El tiempo se ha comido los zapatos con los que tanto paseabas por las calles recién fregadas del amanecer.
Aún hay niños corriendo por el parque, jugando a la guerra que no conocen, que está por venir.
El sol sigue iluminando aquellos días que pasan en silencio, sin hacerse notar.
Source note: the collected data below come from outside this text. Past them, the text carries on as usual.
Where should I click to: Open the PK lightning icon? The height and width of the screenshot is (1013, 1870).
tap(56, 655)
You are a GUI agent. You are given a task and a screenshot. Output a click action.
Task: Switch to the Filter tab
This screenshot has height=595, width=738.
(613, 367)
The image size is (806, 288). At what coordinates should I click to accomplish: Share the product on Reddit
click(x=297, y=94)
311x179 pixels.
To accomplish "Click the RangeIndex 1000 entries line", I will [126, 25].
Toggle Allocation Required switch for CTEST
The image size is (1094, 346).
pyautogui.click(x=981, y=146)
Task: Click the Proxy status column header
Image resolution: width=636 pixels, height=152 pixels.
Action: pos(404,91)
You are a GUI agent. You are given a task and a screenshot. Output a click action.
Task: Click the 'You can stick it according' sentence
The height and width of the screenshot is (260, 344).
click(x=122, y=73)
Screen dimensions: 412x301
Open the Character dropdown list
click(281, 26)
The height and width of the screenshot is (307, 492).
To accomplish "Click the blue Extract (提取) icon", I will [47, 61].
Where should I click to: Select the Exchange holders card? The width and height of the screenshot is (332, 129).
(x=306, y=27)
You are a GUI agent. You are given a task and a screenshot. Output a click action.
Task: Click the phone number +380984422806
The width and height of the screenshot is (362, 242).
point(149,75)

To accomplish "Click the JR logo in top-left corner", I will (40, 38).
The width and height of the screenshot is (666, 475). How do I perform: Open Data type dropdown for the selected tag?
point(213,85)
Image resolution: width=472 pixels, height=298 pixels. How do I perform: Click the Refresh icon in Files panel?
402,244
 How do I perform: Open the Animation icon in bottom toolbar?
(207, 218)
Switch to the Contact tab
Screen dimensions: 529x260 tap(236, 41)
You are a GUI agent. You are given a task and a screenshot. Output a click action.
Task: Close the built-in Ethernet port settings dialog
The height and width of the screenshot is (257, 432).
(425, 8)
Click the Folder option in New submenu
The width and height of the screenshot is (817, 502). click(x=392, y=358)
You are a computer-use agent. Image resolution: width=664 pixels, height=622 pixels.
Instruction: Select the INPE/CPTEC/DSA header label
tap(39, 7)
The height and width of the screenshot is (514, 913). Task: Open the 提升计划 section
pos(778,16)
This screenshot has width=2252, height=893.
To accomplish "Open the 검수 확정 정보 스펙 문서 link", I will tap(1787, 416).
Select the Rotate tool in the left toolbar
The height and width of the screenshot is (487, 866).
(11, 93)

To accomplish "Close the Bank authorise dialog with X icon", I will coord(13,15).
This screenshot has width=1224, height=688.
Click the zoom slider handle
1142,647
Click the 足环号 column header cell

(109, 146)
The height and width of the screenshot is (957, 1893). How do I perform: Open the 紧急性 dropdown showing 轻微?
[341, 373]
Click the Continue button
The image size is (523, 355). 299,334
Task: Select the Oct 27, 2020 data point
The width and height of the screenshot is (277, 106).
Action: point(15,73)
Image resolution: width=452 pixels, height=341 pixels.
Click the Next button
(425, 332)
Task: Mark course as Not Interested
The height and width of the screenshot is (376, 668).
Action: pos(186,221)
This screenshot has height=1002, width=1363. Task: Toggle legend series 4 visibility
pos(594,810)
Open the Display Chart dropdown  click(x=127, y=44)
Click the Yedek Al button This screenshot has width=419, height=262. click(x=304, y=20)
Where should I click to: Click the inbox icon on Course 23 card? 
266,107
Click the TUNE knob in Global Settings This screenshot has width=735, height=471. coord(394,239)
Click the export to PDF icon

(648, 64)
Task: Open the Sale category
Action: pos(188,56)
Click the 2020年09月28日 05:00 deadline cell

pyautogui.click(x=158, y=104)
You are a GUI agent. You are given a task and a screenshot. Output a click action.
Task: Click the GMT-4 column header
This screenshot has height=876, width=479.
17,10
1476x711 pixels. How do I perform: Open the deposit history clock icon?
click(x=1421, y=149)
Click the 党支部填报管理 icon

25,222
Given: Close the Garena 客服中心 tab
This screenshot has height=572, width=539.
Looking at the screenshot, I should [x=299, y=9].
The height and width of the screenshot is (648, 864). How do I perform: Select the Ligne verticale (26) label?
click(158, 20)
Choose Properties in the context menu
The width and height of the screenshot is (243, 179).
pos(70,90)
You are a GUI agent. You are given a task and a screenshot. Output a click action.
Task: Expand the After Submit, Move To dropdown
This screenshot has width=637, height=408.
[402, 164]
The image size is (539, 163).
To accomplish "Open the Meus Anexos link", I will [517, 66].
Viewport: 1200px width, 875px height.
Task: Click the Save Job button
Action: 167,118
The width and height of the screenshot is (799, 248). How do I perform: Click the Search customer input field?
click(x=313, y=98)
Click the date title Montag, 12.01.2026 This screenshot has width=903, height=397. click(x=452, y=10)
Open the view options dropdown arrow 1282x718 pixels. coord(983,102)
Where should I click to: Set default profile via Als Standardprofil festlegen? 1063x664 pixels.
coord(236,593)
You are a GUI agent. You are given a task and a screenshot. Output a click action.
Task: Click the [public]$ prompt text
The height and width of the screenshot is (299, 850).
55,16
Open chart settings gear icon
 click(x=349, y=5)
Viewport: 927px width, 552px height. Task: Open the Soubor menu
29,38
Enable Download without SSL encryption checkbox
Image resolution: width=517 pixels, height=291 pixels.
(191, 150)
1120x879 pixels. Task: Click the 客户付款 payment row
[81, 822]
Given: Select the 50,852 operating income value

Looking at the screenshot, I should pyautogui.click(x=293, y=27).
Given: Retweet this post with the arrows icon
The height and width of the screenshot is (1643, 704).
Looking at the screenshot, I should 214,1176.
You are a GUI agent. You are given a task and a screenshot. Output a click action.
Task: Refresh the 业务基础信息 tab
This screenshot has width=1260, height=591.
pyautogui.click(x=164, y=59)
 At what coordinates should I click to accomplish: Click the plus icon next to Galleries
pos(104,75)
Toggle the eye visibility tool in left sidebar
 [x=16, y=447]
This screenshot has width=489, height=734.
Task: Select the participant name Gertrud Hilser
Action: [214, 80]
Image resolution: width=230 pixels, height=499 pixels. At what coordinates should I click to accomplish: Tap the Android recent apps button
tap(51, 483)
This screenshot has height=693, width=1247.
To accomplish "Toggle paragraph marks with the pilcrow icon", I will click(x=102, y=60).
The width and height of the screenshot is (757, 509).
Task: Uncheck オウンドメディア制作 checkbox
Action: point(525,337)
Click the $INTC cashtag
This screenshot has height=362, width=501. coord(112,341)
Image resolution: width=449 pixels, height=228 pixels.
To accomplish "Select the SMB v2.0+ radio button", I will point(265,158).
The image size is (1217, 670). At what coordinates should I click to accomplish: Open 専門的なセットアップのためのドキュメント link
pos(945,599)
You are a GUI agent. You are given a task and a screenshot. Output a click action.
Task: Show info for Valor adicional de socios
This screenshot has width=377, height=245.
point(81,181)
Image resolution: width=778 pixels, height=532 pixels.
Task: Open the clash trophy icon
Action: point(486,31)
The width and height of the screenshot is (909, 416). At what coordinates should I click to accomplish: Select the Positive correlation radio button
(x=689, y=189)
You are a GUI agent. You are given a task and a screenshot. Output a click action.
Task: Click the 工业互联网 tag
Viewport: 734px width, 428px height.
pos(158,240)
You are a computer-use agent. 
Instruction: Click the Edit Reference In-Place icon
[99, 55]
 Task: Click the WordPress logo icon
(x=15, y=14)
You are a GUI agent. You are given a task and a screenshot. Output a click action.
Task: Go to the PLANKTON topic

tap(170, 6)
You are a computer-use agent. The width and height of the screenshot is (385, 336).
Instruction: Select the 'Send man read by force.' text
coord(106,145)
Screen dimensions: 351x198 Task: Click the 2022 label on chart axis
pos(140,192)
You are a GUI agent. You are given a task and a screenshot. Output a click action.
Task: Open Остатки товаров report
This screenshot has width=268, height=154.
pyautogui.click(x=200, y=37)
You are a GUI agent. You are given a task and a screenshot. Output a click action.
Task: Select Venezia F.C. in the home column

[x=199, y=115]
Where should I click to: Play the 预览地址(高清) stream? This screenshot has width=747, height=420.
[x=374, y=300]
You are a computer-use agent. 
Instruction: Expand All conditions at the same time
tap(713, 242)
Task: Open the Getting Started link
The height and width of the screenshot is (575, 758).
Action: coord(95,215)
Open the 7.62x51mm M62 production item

El reloj siempre tiene hambre, mastica constantemente, a trozos pequeños, pedazos de mi carne, hinca sus colmillos en los músculos más duros por naturaleza. Y así, me vence, me domina su impaciencia.
Tengo que vomitar vida.
Tengo que abrazar las notas rítmicas y hermosas que toca tu corazón.
Tu corazón, colibrí alegre y azul, inquieto ser que busca ser aire. Y así late, como el aire, como si fuera a veces viento, otras brisa sencilla y amable.
Tendría, antes de que se me haga tarde, que escribir todas las cosas que no te digo, porque nos apremia la mañana y la noche nos espera cansada. Esas cosas que creo que sabes pero nunca pregunto. Cosas sencillas, banales.
Tengo volver a la playa infinita.
Los bañistas eran simples sombras minúsculas en la distancia. Caminar sin tregua por la playa sería buena idea, hasta sentir las piernas cansadas y sentarnos en la orilla y dejarnos llevar por el mar, sus constantes olas y, quizás morir, a finales de mes.